# Forum Home Renovation Kitchens  Draws vs cabinets cost differences?

## Ricardito

On average does anyone know what is the cost difference between fully extendable drawers and cabinets? I was told that drawers can add substantial cost to a kitchen plan

----------


## nberry83

Hi Ricardito, 
We had a cabinet maker come around during the week, when we asked the question about drawers instead of standard cupboards he said it will add about 50% on top of the price. I don't know how accurate this is.

----------


## r3nov8or

The use of drawers in place of cabinets will also add about 50% to the kitchen's ease of use and use of space. My next kitchen will only have drawers below the benchtop.

----------


## GraemeCook

Drawers can double the usable storage area in a bench.  If they only cost 50% more then this means that they are cheaper per square metre of usable space. 
And the are much, much nicer and easier to use than cupboards.   We are in process of getting rid of all cupboards below 900mm (SWMBO view) or below 1200mm (the alternate opinion). 
Also look carefully at the different brands and models of full extension drawers slides.  Some are really rubbish, some are very good and some are excellent but $$$$'s. 
Cheers 
Graeme

----------


## Andy T

I also second the drawers. Full extension drawers make it so much easier to access items instead of grovelling around in a cupboard. A 3 tier set of drawers will replace normally the 2 standard shelves. You only need to see how much space is wasted with shelves to appreciate how much you can gain. Accessibility with drawers is so much easier. Yes more expensive than cupboards but if you can afford it well worth it. 
As Graeme has noted, there are different manufacturers of drawer systems including the soft close. Some kitchen manufacturers use different fittings and closing systems - the price will vary so ensure if you are getting a quote with the type of drawer fittings and soft close specified. Some are better than others. I have the Blum tandembox full extension drawers with soft close and they are great (but more expensive than others). 
cheers Andrew

----------


## GCP310

Grass Nova Pro's are a great alternative to the Blum, and the hettich innotech are also worth mentioning. 
drawers are fantastic instead of normal cupboard storage, pullout pantrys on the other hand are not.

----------


## shauck

Hi Ricardito. 
I worked at cabinet makers when I built our kitchen so I have put together quite a few.  
I am eternally on the side of drawers vs cabinets. 
We have the smallest space for a kitchen and get absolutely full use out of every available space. Even the sink area is drawers, with the trap going outside, the only fake drawer is where the sink bowl sits. We fully intended having to do a major clear out of kitchen items before building the kitchen but ended up keeping almost everything. 
On the drawer runners/rails... A full drawer has a little weight to it and the standard runners work great. There is no slamming issue and so unless you have money to burn, I personally think the extra expense for fancy ones is not really warranted. Spend that money on getting drawers instead of cabinets and I bet that 50% extra will drop dramatically.

----------


## Ricardito

Thanks everyone good answers here but I need to know few manufacturers or brand names to check these drawers out and compare costs and efficiency. This will make my wife life easy as she has physical disability.

----------


## SilentButDeadly

Blum, Hettich, Hafele.....are some of the big brands.  There's some cheaper Asian ones and many distributors of all. Nover, Licoln Sentry, Elraco are some of the distributors. 
Soft close drawers add between $120 and $400 to the price of a standard drawer cabinet (depending on the cabinet width).

----------


## Sybarite

> Soft close drawers add between $120 and $400 to the price of a standard drawer cabinet (depending on the cabinet width).

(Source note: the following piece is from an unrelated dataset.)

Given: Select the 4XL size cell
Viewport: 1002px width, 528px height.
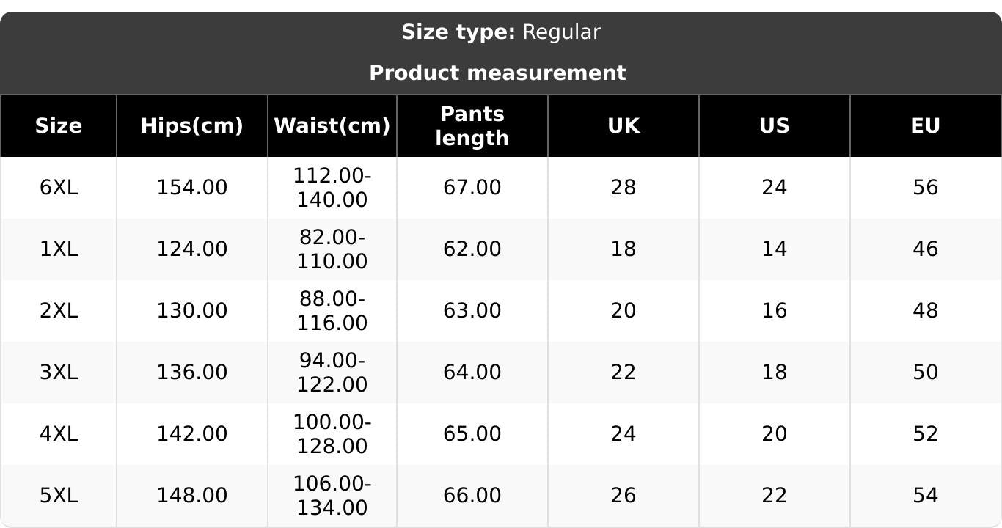Looking at the screenshot, I should [x=59, y=434].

  And the number of drawers! 
Different weight allowances change the cost of the hardware. 
Moving up from doors to Blum Metabox (standard 3/4 extension runners) will add maybe $60 - $90  dollars per drawer in hardware and board; like SBD said depending on  how wide the drawers are. 
Then if you are paying a third party for the upgrade from standard runners to "softclose" you can count on at least $100 per drawer if you use Blum Tandembox...then there are extras like box sides and so on. 
Cheers, 
Earl

----------


## Ricardito

Thank you 
Your explanation goes a long way explaining many questions i have asked myself

----------


## phillta

> drawers are fantastic instead of normal cupboard storage, pullout pantrys on the other hand are not.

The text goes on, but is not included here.